- Dataset rows -
------------

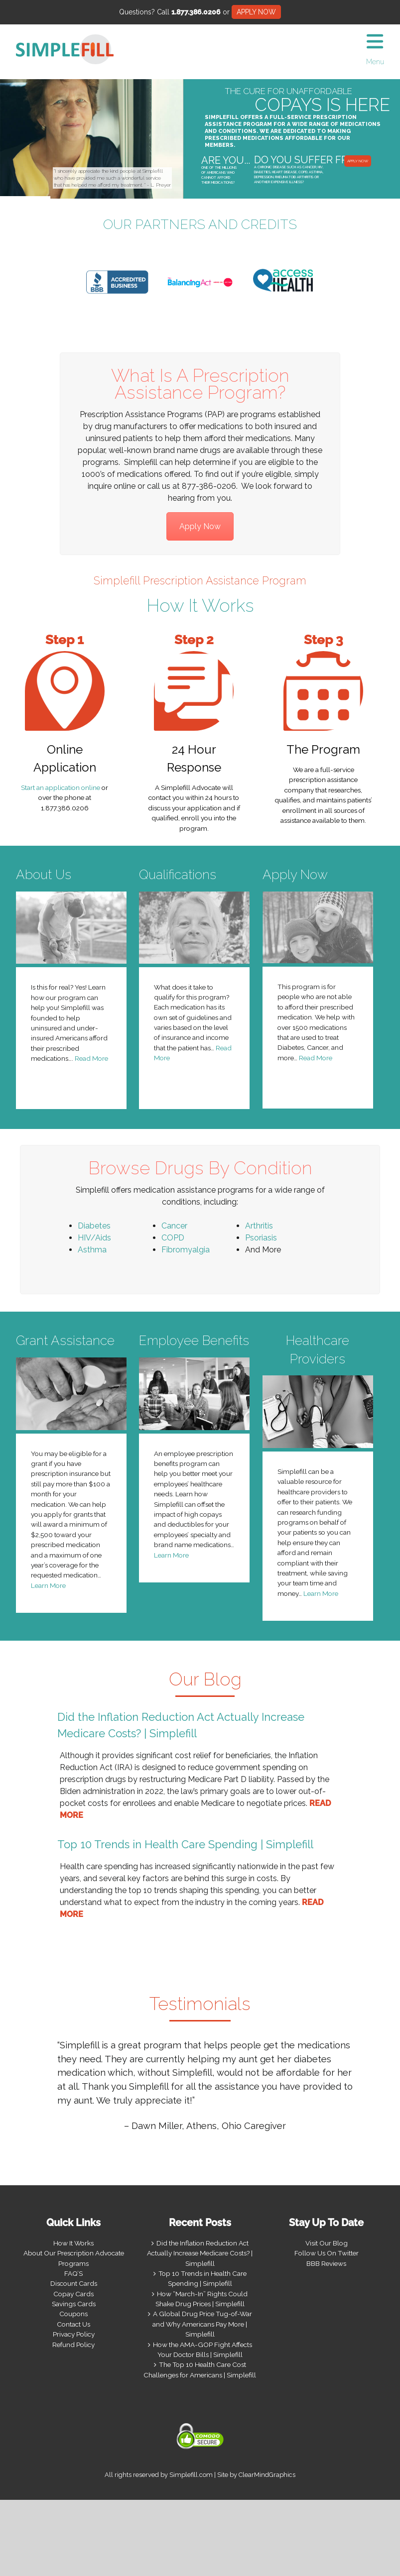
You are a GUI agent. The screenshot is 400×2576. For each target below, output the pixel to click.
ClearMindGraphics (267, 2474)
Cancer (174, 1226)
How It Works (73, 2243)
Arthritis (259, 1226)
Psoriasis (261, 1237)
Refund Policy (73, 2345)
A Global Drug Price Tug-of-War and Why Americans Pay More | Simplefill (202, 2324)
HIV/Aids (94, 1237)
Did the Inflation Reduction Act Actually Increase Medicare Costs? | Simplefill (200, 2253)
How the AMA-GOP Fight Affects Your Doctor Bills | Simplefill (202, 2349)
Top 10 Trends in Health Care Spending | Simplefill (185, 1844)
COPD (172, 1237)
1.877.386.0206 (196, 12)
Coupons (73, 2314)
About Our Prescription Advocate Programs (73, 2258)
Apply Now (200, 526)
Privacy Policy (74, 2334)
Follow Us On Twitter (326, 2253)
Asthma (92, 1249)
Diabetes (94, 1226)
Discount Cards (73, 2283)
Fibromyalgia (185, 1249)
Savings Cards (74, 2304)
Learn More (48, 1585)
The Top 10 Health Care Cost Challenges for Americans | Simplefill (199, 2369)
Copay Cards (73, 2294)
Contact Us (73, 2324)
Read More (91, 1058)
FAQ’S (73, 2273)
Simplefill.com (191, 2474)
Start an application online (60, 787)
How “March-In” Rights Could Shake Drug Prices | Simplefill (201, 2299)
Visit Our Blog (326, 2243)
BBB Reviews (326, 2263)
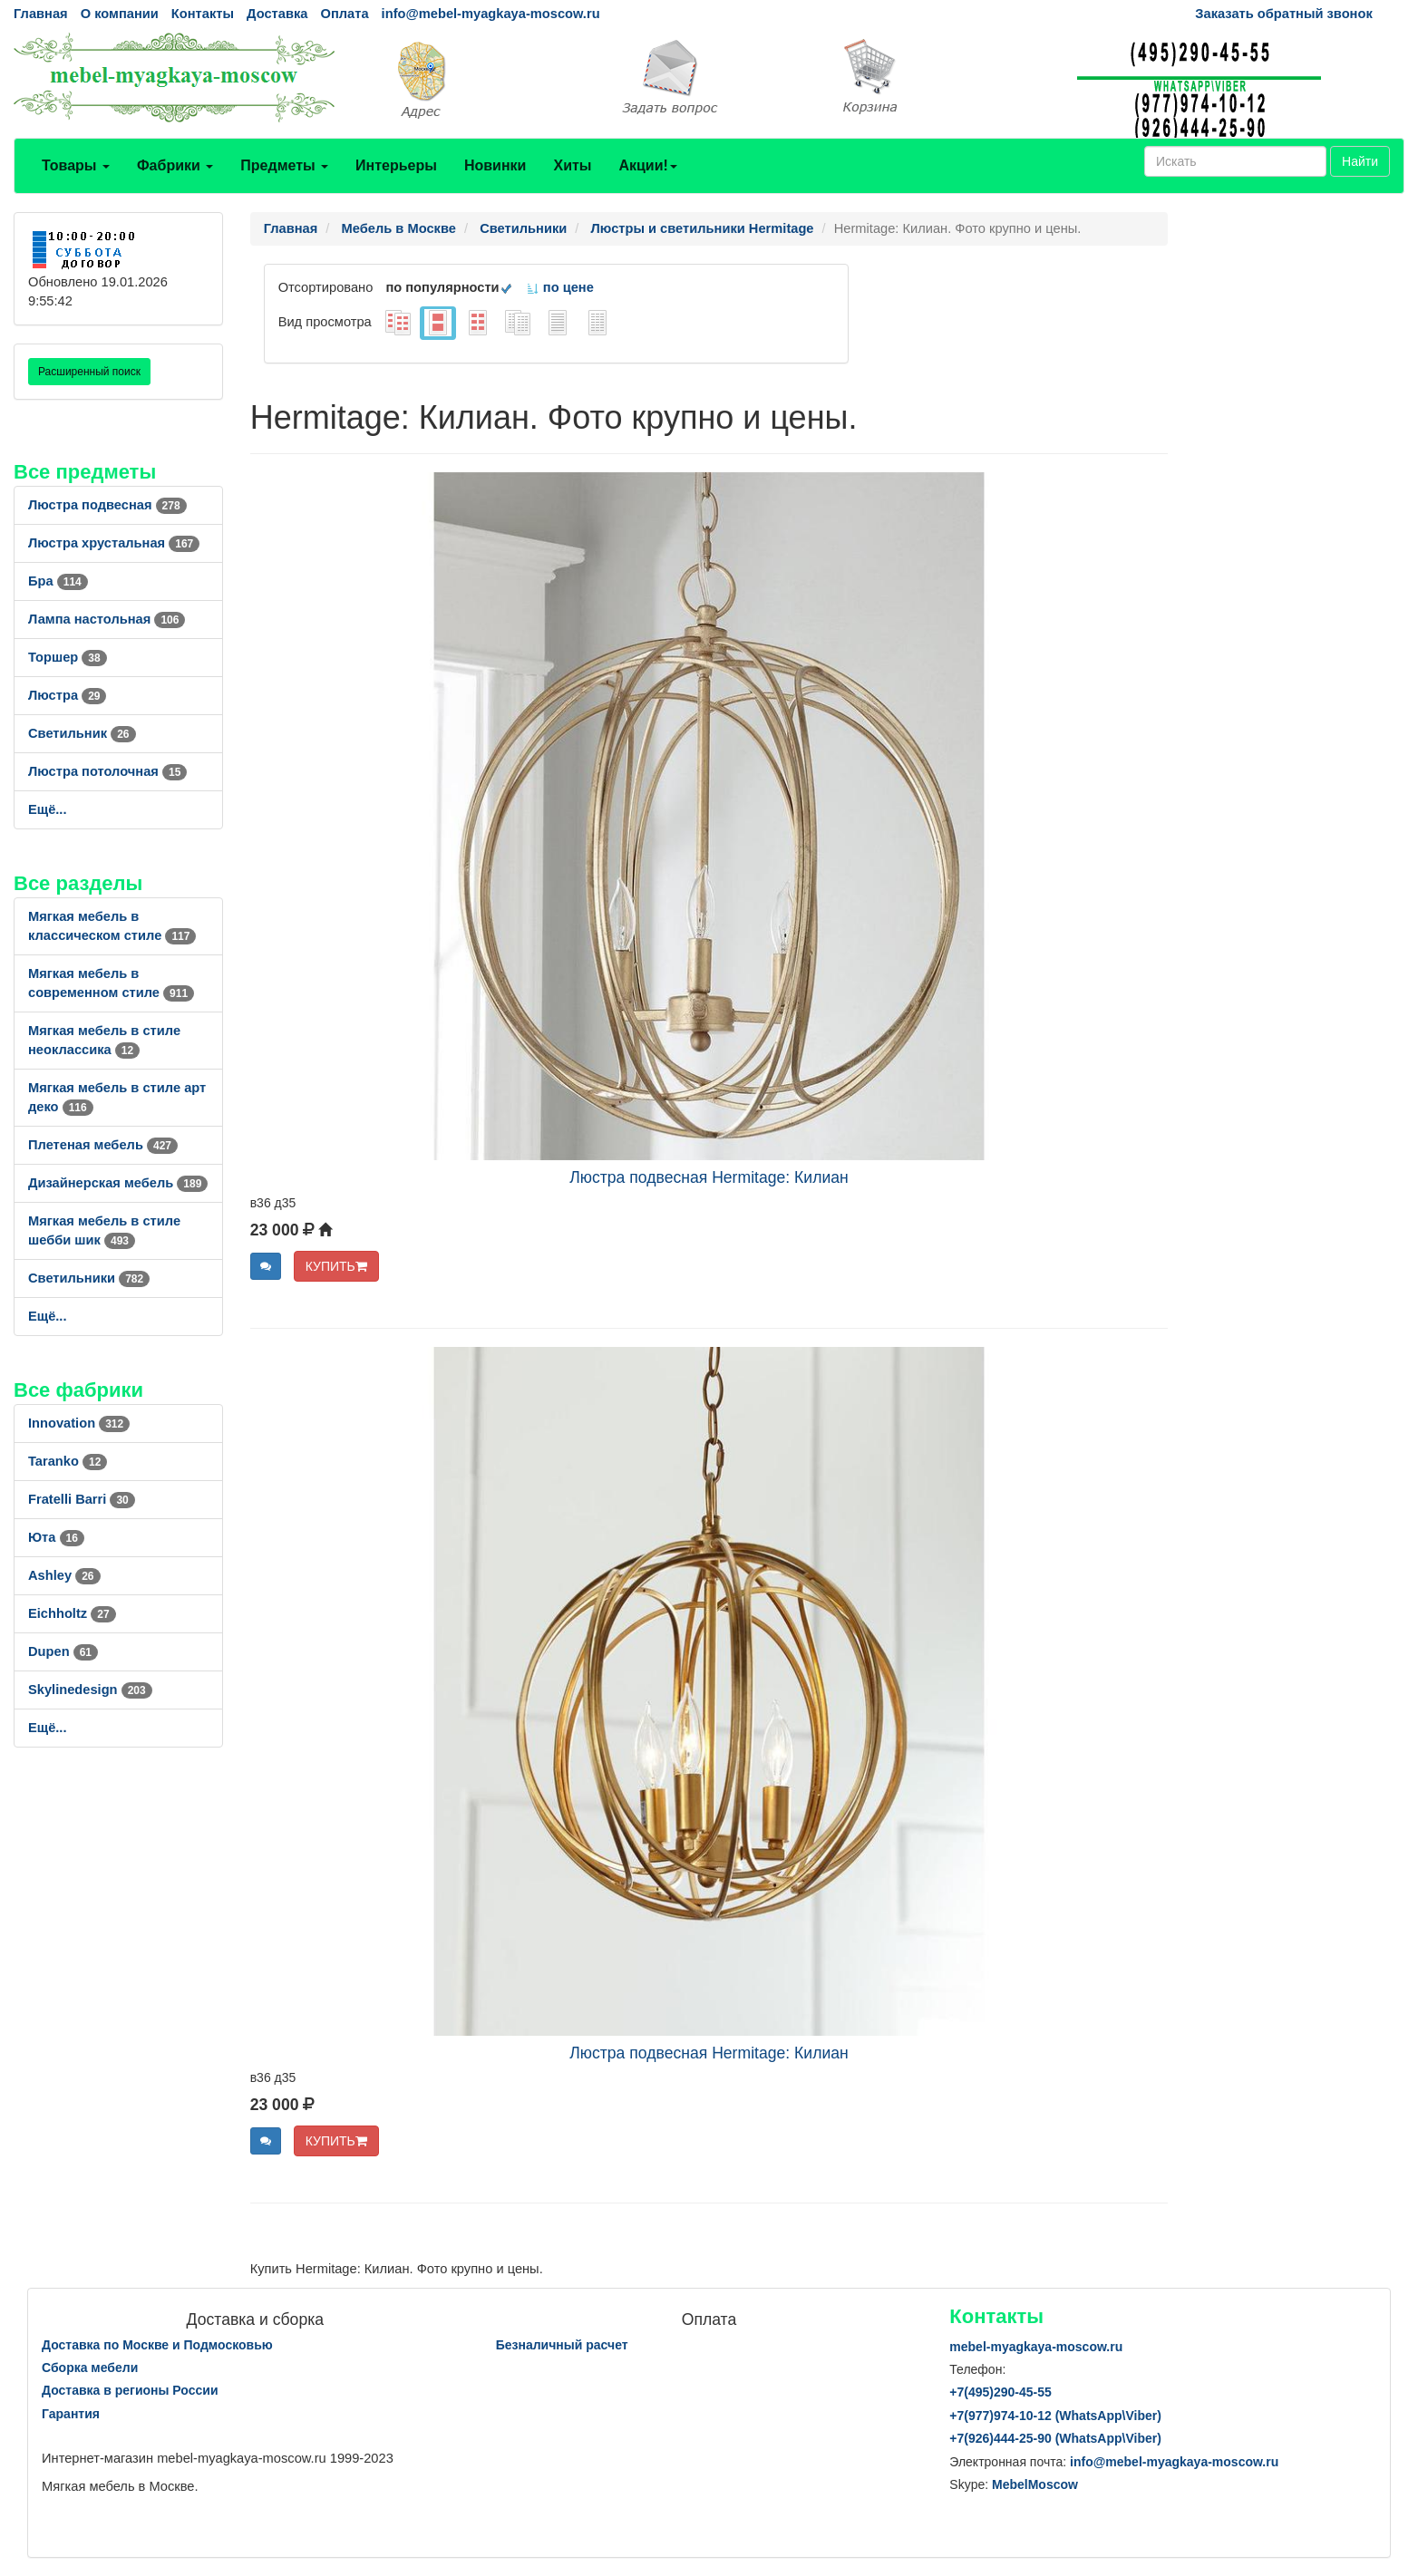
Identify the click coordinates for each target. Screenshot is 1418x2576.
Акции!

------------

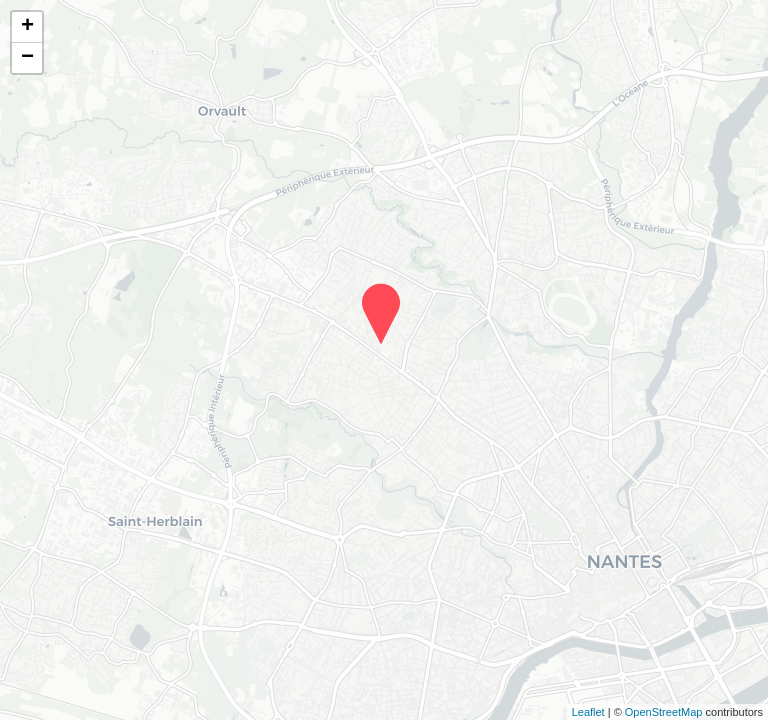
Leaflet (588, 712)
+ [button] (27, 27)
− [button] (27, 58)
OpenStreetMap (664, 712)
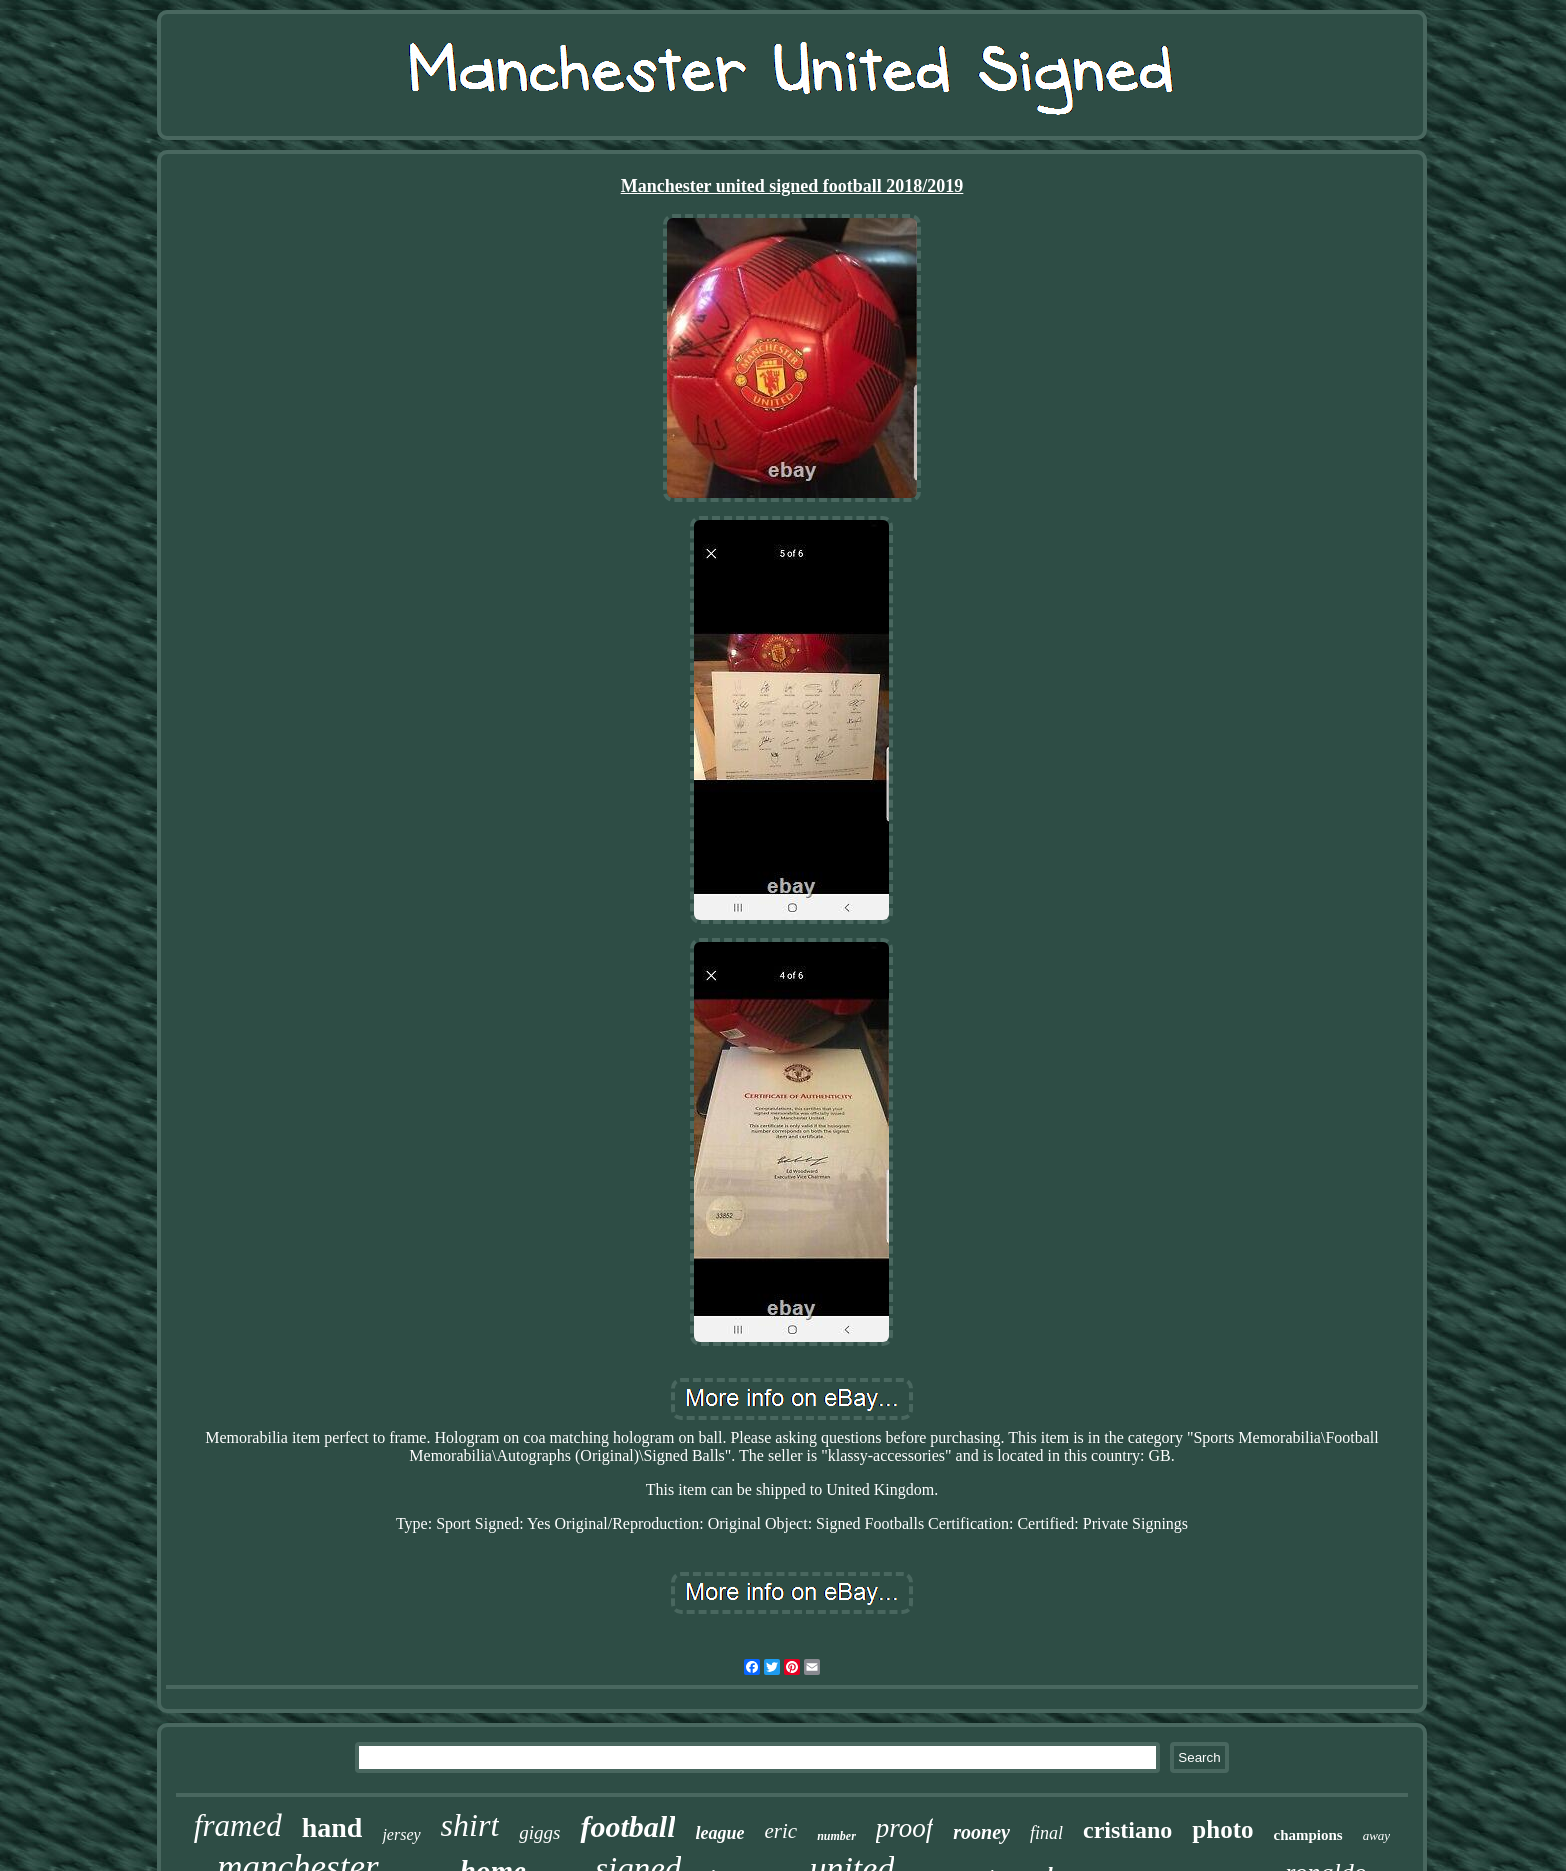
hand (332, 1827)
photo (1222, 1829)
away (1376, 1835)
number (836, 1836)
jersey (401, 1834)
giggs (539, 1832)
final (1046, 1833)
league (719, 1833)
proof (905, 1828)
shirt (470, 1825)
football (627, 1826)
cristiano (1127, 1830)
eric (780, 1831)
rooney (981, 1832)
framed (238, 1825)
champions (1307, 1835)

------------

- PROBLEM DESCRIPTION -
Output the lines of the material above exactly as they appear, from the line containing "away (1376, 1835)" through the line containing "champions (1307, 1835)", both included.

- RESULT -
away (1376, 1835)
number (836, 1836)
jersey (401, 1834)
giggs (539, 1832)
final (1046, 1833)
league (719, 1833)
proof (905, 1828)
shirt (470, 1825)
football (627, 1826)
cristiano (1127, 1830)
eric (780, 1831)
rooney (981, 1832)
framed (238, 1825)
champions (1307, 1835)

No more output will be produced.